Richard Curtis developed the film from thoughts while lying awake at night. He described the starting point as "the idea of a very normal person going out with an unbelievably famous person and how that impinges on their lives". In an interview with GQ in 2018, Hugh Grant claimed the film was based on real life and loosely followed a friend of Richard's who fell in love with an 'extremely world-famous person who [Grant wasn't] allowed to mention'. Much like the film, Curtis's friend was an everyday person who met the well known celebrity in a shop (Harrods) and they ended up having a relationship.

The film has been likened to "a 90s London-set version of Roman Holiday". However, Curtis has said that he had not seen the 1953 film.

Four Weddings and a Funeral director Mike Newell was approached but rejected it to work on Pushing Tin. He said that in commercial terms he had made the wrong decision, but did not regret it. The producer, Duncan Kenworthy, then turned to Roger Michell, saying that "Finding someone as good as Roger, was just like finding the right actor to play each role. Roger shone out."
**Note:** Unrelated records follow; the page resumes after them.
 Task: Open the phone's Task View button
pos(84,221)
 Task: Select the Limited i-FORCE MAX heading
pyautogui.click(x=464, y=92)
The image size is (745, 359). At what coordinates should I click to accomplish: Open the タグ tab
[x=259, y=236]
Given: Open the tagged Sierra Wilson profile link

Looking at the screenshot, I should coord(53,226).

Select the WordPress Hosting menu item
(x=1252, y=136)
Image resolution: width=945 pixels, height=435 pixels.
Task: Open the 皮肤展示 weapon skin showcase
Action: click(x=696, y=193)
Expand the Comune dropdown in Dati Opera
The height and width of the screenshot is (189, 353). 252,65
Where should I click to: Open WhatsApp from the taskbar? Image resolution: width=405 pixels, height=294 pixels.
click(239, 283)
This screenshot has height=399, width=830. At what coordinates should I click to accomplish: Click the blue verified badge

Nicole Kidman fought to get the role of Anna Scott, but she was told that she wasn’t talented enough.

Curtis chose Notting Hill as he lived there and knew the area, saying "Notting Hill is a melting pot and the perfect place to set a film". This left the producers to film in a heavily populated area. Kenworthy noted "Early on, we toyed with the idea of building a huge exterior set. That way we would have more control, because we were worried about having Roberts and Grant on public streets where we could get thousands of onlookers." In the end they decided to film in the streets. Michell was worried "that Hugh and Julia were going to turn up on the first day of shooting on Portobello Road, and there would be gridlock and we would be surrounded by thousands of people and paparazzi photographers who would prevent us from shooting". The location team and security personnel prevented this, as well as preventing problems the presence of a film crew might have caused the residents of Notting Hill, who Michell believes were "genuinely excited" about the film. Location manager Sue Quinn described finding locations and getting permission to film as "a mammoth task". Quinn and the rest of her team had to write to thousands of people in the area, promising to donate to each person's favourite charity, resulting in 200 charities receiving money.
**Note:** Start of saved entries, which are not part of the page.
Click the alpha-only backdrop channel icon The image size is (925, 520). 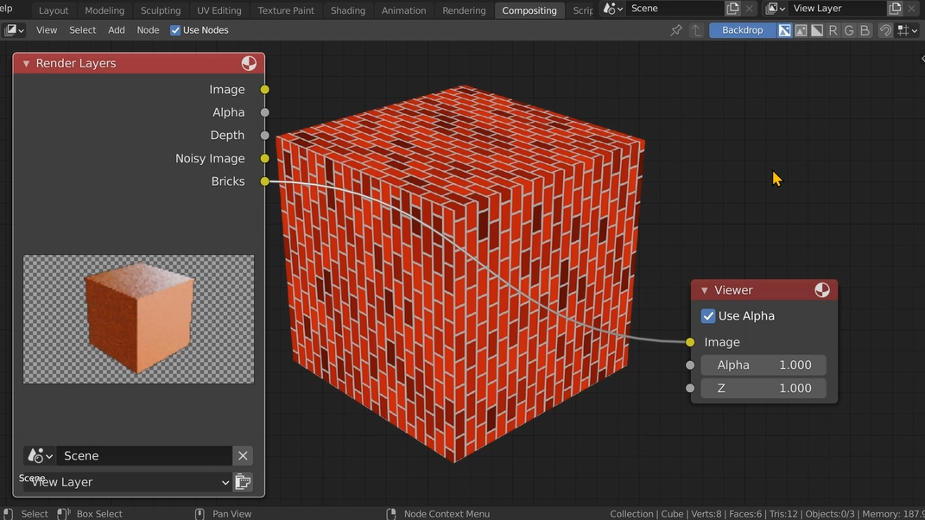pyautogui.click(x=814, y=29)
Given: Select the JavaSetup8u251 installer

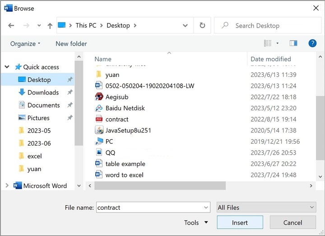Looking at the screenshot, I should click(x=128, y=130).
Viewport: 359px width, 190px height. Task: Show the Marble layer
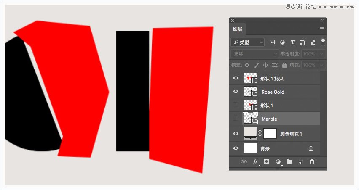pyautogui.click(x=236, y=119)
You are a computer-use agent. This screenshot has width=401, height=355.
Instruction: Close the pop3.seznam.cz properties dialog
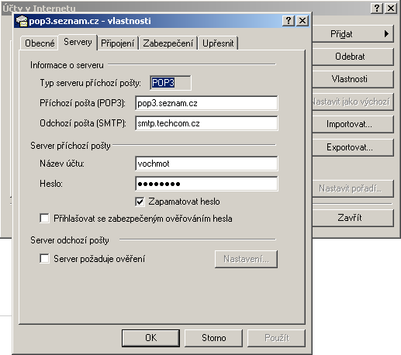[x=302, y=20]
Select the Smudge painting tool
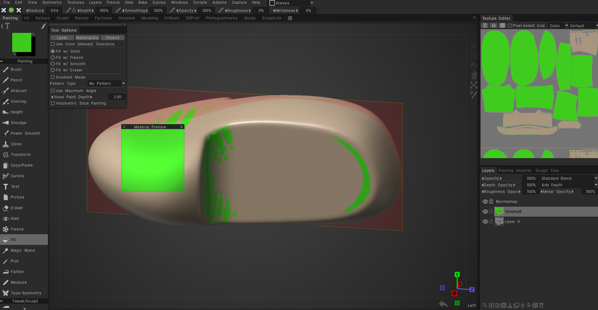The image size is (598, 310). point(18,123)
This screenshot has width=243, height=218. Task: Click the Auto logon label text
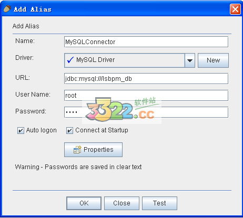click(42, 130)
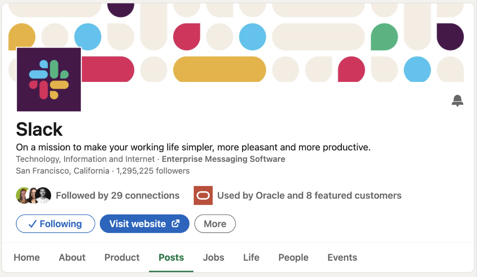
Task: Toggle the Following button to unfollow
Action: pyautogui.click(x=55, y=224)
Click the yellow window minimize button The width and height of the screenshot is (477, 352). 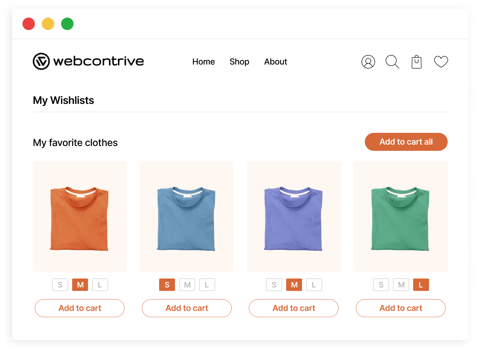point(48,24)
Stuart Craig, the production designer, was pleased to do a contemporary film, saying "we're dealing with streets with thousands of people, market traders, shop owners and residents which makes it really complex". Filming began on 17 April 1998 in West London and at Shepperton Studios. Will's bookshop was on Portobello Road, one of the main areas in which filming took place. Other places within Notting Hill included Westbourne Park Road, Golborne Road, Landsdowne Road and the Coronet Cinema. Will's house, 280 Westbourne Park Road, was owned by Richard Curtis and behind the entrance there is a grand house, not the flat in the film that was made up in the studios. The blue door was auctioned for charity. The current door is blue again. The Travel Book Store is located at 142 Portobello Road. After filming for six weeks in Notting Hill, filming moved to the Ritz Hotel, where it had to take place at night. Other locations were Savoy Hotel, the Nobu Restaurant, the Zen Garden of the Hempel Hotel, and Kenwood House. 
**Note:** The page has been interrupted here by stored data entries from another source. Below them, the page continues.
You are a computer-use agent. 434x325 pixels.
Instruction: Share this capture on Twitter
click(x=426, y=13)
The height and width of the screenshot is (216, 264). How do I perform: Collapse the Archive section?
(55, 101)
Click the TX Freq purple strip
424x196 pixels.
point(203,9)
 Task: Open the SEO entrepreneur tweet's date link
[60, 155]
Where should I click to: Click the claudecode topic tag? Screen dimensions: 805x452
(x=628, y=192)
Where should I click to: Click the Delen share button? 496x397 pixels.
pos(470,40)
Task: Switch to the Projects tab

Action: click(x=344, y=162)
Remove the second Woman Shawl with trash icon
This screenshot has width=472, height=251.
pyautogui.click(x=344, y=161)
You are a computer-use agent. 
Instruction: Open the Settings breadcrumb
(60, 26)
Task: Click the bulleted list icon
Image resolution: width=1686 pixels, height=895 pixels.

One of the final scenes takes place at a film premiere, which presented difficulties. Michell wanted to film at Leicester Square but was declined. Police had found fans at a Leonardo DiCaprio premiere problematic and were concerned the same might occur at the staged premiere. Through a health and safety act, the production received permission to film and constructed the scene in 24 hours. Interior scenes were the last to be filmed, at Shepperton Studios. The final cut was 3.5 hours long; 90 minutes were edited out for release.

The film features the 1950 Marc Chagall painting La Mariée ("The Bride"). Anna sees a print of the painting in William's home and later gives him what is presumably the original. Michell said in Entertainment Weekly that the painting was chosen because Curtis was a fan of Chagall's work and because La Mariée "depicts a yearning for something that's lost." The producers had a reproduction made for the film, but had to get permission from the owner as well as clearance from the Design and Artists Copyright Society. Finally, according to Kenworthy, "we had to agree to destroy it. They were concerned that if our fake was too good, it might float around the market and create problems." The article also noted that "some experts say the real canvas could be worth between US$500,000 and US$1million."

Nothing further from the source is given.